▶ _EXTRACT PROVIDED_
■ ■ ■ ■ ■ ■ ■

Diederick and John,


1st covariates: GM vs ICV ; you should check if results hold whenthere is no cov., for GM and for ICV as you pointed out already - if you want to keep GM and ICV into the analyses, orthogonalize one onto the other and enter them both.


2nd partial volumes - question for John ?? - given that the thalamus is supposed to be mainly GM - wouldn't that make sense to run the analysis again using a higher threshold ie keeping voxels with higher GM probability ? if that makes sense, then a plot of cluster size as a function of the GM thresholds (like 0.2 0. 4 0.6 0.8) would be a nice illustration, cluster size should be more or less the same despite being more conservative in term of GM prob. (or a normalized version like cluster size / total number of voxel in the pulvinar ROI)


Cyril






From: SPM (Statistical Parametric Mapping) <[log in to unmask]> on behalf of John Ashburner <[log in to unmask]>
Sent: 11 August 2015 13:03
To: [log in to unmask]
Subject: Re: [SPM] VBM criticism by reviewer
 
Partial volume between CSF and WM is often mis-classified as GM (because it has roughly the same intensities).  Larger ventricles have more surface area, so there could potentially be more of these partial volume voxels.  If one population has bigger ventricles than the other, you may see what appears to be more GM in regions close to the ventricles.

The statistical tests try to reject the null hypothesis that there's no difference between the preprocessed data. If you see a statistically significant difference, then (providing the design is reasonably balanced so that the statistical statistical tests are valid - see eg Salmond et al) you should be seeing a real difference between the preprocessed images.  However, there is always the possibility that these do not actually relate to GM ("correctly rejecting the null hypothesis for the wrong reason" - https://en.wikipedia.org/wiki/Type_III_error).

I guess you could do a CSF VBM to see if ventricles are actually bigger in one group.

Best regards,
-John


On 10 August 2015 at 22:36, Diederick Stoffers <[log in to unmask]> wrote:
Dear all,

In a VBM study we find a strong association between a clinical measure and pulvinar volume. We are able to replicate this in a second completely independent sample.

A reviewer is concerned about the location of this association.  He states:

The area with the greatest change in volume is adjacent to the atrium of the lateral ventricle, precisely where it begins to curve downward.  In other words, the surface of the pulvinar is surrounded by cerebrospinal fluid on three sides (dorsally, laterally, and caudal).  Structures along the ventricular surface are particularly liable to artifactual "loss of volume" when there are minute changes in ventricular volume, and this is in proportion to the degree to which they share surface with the ventricle.  Even a tiny change in overall brain volume is likely to result in the hot spot for loss of substance at the points where the brain tissue is surrounded by CSF.

We are correcting for total native GM in our analyses, not total brain volume. Could anyone comment on the validity of the reasoning of the reviewer? Would the way to go be to show results hold when controlling for total ICV or not controlling for brain volume at all?

■ ■ ■ ■ ■ ■ ■

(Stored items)
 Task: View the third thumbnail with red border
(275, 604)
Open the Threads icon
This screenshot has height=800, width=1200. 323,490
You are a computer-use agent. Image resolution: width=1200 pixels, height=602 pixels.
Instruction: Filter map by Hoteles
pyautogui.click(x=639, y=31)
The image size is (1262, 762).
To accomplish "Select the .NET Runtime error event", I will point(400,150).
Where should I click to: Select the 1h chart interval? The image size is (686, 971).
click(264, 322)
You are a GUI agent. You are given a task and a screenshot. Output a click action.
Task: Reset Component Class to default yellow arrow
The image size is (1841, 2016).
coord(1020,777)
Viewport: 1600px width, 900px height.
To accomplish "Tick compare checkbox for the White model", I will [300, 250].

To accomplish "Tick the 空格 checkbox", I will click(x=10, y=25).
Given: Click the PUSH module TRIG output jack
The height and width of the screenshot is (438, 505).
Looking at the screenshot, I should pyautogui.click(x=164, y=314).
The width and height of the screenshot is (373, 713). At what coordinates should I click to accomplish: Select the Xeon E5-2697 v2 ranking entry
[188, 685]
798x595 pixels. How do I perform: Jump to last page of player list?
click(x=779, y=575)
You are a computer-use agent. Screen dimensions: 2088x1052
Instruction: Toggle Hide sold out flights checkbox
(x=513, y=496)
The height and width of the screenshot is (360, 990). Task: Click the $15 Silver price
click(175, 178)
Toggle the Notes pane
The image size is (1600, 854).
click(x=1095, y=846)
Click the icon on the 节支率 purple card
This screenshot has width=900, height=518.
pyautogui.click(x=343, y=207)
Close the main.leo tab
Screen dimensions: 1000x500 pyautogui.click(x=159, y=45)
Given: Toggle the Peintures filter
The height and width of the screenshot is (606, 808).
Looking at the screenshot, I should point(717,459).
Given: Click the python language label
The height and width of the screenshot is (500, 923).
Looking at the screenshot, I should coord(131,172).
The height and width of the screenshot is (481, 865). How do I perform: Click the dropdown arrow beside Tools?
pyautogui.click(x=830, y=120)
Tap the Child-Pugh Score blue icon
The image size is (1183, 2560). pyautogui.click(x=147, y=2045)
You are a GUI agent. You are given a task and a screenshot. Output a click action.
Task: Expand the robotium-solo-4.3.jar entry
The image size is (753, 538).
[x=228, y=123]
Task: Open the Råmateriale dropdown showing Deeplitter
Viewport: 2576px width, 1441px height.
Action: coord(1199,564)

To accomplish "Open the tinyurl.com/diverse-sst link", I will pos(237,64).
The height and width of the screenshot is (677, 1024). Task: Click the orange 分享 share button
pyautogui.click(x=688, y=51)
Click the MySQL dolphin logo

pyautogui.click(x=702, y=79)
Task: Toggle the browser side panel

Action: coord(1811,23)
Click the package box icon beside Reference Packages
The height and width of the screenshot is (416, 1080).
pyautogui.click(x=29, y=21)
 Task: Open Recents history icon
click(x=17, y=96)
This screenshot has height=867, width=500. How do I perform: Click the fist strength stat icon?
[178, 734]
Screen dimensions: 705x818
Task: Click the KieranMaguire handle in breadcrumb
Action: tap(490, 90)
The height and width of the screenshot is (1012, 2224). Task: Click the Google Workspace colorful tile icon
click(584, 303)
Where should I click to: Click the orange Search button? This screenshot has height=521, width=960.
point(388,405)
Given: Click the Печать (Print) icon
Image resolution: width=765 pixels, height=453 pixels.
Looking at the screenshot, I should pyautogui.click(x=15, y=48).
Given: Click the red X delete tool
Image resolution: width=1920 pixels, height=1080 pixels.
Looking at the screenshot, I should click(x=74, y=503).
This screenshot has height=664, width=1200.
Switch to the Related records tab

■ ■ ■ ■ ■ ■ ■

▶ _WHAT IS BEING ASKED_
Answer these questions from the email exchange on VBM criticism.
1. On how many sides does the reviewer say the surface of the pulvinar is surrounded by cerebrospinal fluid?
2. What does John suggest doing to check whether ventricles are actually bigger in one group?
3. What do Diederick and his colleagues correct for in their analyses?

▶ _RESPONSE TO THIS TASK_
1. Three sides: dorsally, laterally, and caudal.
2. A CSF VBM.
3. Total native GM.